Update about Recovery

As it's a few days ago, since I wrote the last post, I would like to give a small insight of what exactly is happening behind the scenes and to give an update on the progress. I'm very glad for the support I received so far. Also, feel free to comment or ask in the Discord, if you are interested in some recovery step details or if you have any other questions.

Since I brought back up the temporary page, I was working on recovering the Cassandra database where all the found hashes are stored. The first steps were fairly easy, most of the sstable files were possible to be loaded.

What I ended up with now, is one remaining sstable. The issue is, that it's the largest of them (300GB data file) which holds approximately 90% of all the found data (the other sstables where only a few GB in size each). And this large sstable is corrupted (probably some bytes wrong at a few places).
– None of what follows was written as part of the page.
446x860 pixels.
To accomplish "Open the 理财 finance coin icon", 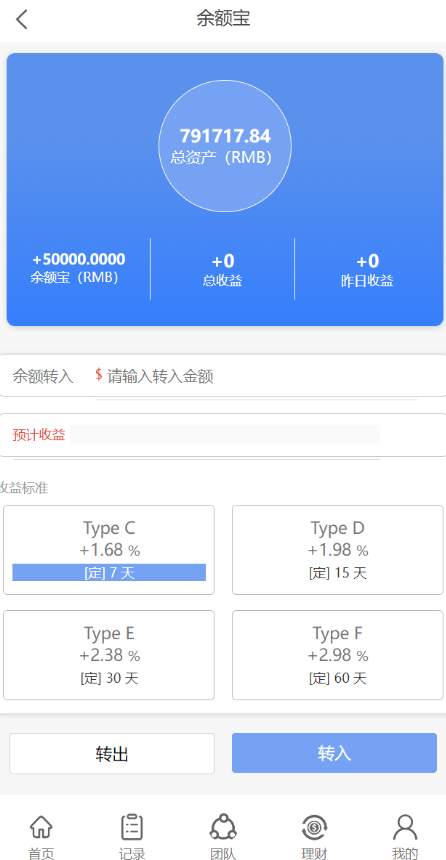I will (314, 827).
The Cassandra online scrubbing process refuses to handle the file. After exploring some other ways to load the data somewhere (e.g. sstableloader), the only solution left would be using the offline scrubbing tool (sstablescrub). With this tool, it would be possible to process the file and repair it (with only loosing the effective corrupted entries). The downside is that sstablescrub is VERY slow. Based on the speed of one of the smaller files I had to repair with it, processing the 300GB data file would take close to one year! 
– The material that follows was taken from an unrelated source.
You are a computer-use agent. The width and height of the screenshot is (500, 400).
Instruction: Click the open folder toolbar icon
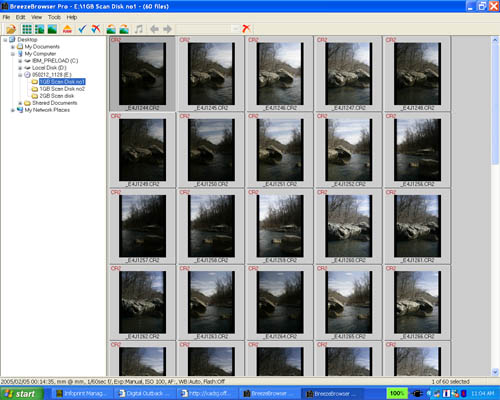coord(11,29)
Therefore, the scrubbing option was definitely out, as such a long down time is not feasible.  So, the current idea is to write an own tool (where I get some help) to extract data out of the sstable in a faster way (as it does not need to be that sophisticated as sstablescrub due to a fairly simple table structure and not very much heterogeneous data) and then just re-import this extracted data into thew new database.

The process of re-importing such extracted data (which will be in CSV format), will be a thing of a few days up to maybe a week. So, if this own tool is able to extract the data which we are missing, we are well on track to have hashes.org fully restored in the next weeks.